Zapatero está forzando a Rajoy para que defina sus planes económicos

En cierto modo, Zapatero está jugando respecto de Rajoy y el PP el papel que los mercados juegan respecto de los gobiernos. Estos obligan a los políticos, con su espada de Damocles, a adoptar aquellas medidas que, se supone, restituirán los equilibrios en la economía. Zapatero está forzando a Rajoy para que defina claramente su alternativa económica. Una de dos, porque cree que simplemente carece de ella, o porque, estima Zapatero, la propuesta de mano dura del PP (más ajuste) le hará perder potenciales votos.

Veamos la lógica política subyacente. Cuando uno se enfrenta a una depresión económica de largo plazo como la española (producto sobre todo de una burbuja de la vivienda y un endeudamiento sin precedentes históricos de familias, empresas y bancos) y, además, esta crisis le va a absorber toda la legislatura, las maniobras tienen que llenar periodos de largos vacíos políticos.

Zapatero inició el giro hacia los mercados durante el verano de 2009, al optar por la subida de impuestos para reducir el déficit público en lugar de un recorte brusco del estímulo fiscal. Esto lo hizo cuando comenzó a imaginar, como otros políticos y otros países, los famosos brotes verdes, es decir, la presunta proximidad de la recuperación. Luego ha ido profundizando ese giro (propuesta de reforma de pensiones y del mercado laboral). Pero, al tiempo, mantiene su discurso socialdemócrata de denuncia de los mercados y de intervencionismo estatal.

Mantiene el mismo doble discurso que están practicando Obama y Brown

¿Esta doble táctica (estimulo fiscal/recorte del déficit) y doble discurso (cumplimiento de Maastricht y denuncia de los mercados) prueba que Zapatero es un indocumentado? Antes de responder, hay una cuestión previa. Esa contradicción entre realidad y discurso ¿es exclusiva de Zapatero? El presidente Obama ha introducido en medio del programa de estímulo fiscal un plan de reducción del colosal déficit fiscal de EEUU; el primer ministro Gordon Brown, ante unas elecciones generales en mayo, hace tres cuartos de lo mismo.

Por tanto, la contradicción de Zapatero refleja la naturaleza de la política que representa el partido socialista; o, por decirlo de otro modo, es la única manera de navegar en medio de la tempestad.

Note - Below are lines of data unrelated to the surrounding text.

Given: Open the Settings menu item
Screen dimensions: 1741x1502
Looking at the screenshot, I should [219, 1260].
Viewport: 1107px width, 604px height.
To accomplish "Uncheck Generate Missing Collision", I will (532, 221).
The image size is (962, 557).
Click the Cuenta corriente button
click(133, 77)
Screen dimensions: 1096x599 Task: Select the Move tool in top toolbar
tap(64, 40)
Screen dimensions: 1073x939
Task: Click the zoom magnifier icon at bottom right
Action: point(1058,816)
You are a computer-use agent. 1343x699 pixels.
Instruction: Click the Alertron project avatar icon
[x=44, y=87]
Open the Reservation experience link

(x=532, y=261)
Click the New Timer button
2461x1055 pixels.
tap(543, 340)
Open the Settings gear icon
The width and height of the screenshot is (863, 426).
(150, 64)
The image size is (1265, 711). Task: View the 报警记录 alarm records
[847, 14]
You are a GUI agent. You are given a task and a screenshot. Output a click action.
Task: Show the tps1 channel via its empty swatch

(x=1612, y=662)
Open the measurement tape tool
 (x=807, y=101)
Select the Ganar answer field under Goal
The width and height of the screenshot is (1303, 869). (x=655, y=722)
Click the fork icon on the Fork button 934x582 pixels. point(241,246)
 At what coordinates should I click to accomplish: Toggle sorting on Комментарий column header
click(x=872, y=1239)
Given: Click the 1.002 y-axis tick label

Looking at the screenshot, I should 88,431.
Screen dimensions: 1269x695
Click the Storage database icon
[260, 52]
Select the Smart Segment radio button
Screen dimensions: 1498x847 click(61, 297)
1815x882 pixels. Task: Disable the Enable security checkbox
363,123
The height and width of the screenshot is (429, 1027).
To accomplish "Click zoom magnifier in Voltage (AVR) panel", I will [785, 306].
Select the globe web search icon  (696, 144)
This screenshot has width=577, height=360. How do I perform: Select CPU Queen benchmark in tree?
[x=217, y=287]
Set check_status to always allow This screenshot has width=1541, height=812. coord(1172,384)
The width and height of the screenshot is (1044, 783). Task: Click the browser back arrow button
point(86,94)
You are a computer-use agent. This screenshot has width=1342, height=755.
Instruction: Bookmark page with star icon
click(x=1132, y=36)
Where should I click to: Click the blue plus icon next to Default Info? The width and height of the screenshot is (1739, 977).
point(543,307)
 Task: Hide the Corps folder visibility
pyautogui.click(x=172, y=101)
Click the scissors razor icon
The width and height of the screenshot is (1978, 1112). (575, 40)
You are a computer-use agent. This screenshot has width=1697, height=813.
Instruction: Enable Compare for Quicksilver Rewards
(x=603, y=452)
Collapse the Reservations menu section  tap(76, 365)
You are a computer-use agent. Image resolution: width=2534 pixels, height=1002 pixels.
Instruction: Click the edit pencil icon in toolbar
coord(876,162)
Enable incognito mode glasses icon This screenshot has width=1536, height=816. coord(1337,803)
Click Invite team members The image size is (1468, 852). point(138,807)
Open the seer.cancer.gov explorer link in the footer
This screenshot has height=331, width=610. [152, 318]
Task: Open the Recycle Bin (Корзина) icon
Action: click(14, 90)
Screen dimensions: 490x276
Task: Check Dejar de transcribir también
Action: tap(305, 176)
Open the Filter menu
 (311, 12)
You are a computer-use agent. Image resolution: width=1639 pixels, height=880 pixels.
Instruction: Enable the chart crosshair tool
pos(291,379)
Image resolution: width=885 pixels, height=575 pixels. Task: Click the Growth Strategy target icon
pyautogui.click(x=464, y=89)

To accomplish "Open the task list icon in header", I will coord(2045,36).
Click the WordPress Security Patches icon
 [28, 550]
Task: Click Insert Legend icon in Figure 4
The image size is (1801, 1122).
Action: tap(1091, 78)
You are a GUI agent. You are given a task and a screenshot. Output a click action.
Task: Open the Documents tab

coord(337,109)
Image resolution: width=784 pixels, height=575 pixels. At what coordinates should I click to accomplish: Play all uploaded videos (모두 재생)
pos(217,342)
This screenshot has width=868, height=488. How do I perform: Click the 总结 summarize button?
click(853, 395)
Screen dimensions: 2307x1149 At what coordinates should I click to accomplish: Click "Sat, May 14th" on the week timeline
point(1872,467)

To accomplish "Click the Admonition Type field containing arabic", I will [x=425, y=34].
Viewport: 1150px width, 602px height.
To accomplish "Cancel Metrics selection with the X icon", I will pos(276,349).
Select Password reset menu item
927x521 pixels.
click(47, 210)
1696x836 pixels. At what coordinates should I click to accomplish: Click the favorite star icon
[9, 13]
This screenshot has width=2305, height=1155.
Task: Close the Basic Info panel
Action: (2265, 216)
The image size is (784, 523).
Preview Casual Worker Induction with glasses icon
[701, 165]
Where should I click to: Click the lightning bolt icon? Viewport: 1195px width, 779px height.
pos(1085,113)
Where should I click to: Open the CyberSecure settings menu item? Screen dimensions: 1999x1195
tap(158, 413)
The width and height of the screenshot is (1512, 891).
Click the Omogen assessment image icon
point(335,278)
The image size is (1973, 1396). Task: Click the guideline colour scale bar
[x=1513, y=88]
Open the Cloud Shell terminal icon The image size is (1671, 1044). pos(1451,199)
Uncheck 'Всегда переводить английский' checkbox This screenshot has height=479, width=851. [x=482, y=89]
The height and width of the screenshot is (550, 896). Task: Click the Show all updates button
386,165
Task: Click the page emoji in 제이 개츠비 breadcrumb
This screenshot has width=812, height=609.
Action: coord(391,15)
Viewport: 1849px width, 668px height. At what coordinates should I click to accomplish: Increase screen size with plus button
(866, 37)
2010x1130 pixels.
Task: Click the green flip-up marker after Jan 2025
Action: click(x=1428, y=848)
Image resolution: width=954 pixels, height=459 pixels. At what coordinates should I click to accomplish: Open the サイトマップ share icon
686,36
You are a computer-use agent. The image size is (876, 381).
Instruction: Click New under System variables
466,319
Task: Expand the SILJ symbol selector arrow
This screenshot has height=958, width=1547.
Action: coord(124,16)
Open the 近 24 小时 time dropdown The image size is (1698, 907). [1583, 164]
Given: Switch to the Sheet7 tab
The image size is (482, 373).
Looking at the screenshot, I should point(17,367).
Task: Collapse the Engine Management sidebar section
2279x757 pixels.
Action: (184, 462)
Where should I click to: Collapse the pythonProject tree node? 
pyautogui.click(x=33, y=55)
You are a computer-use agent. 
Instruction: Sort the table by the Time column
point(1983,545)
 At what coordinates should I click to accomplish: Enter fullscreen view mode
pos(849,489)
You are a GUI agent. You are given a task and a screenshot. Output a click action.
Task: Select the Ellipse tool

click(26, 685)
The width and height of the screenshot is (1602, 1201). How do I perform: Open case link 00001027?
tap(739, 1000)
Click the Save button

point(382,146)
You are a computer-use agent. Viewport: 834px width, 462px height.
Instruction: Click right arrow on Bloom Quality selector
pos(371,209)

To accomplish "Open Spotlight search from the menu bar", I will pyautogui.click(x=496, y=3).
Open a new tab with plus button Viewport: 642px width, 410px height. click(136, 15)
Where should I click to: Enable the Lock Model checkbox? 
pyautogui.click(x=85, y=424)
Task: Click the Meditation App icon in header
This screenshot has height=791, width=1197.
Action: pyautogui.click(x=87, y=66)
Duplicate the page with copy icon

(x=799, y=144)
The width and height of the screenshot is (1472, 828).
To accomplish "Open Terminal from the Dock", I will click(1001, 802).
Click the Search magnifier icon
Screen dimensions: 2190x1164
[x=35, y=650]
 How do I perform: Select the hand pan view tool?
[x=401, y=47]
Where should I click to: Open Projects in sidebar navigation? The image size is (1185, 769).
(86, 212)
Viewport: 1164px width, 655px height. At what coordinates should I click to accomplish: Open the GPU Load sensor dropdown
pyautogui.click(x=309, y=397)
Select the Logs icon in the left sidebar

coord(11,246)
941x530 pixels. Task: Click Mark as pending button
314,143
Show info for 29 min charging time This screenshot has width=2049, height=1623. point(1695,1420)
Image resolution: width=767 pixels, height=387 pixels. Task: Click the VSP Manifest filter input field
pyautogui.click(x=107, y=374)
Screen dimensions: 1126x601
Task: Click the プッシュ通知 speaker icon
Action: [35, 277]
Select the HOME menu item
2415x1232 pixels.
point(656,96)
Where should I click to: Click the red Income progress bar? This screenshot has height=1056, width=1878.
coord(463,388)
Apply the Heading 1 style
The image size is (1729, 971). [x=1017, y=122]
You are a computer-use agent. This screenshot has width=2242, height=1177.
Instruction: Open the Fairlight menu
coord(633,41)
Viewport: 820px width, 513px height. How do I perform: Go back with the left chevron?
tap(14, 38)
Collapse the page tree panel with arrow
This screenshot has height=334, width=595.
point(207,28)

Zapatero espera con la táctica del pacto llegar, estirando los plazos, hasta el verano. Entonces, las elecciones catalanas de octubre próximo habrán introducido a este país en la vorágine de los comicios autonómicos y municipales de 2011.

Con todo, estas maniobras se verán limitadas por las turbulencias financieras. Que volverán. Porque la especulación contra el euro, que sigue vigente a juzgar por el creciente número de contratos a corto que apuestan a la baja contra la divisa europea, y la crisis reprimida de la deuda soberana griega y europea, es un nuevo frente de la crisis financiera internacional que comenzó en agosto de 2007.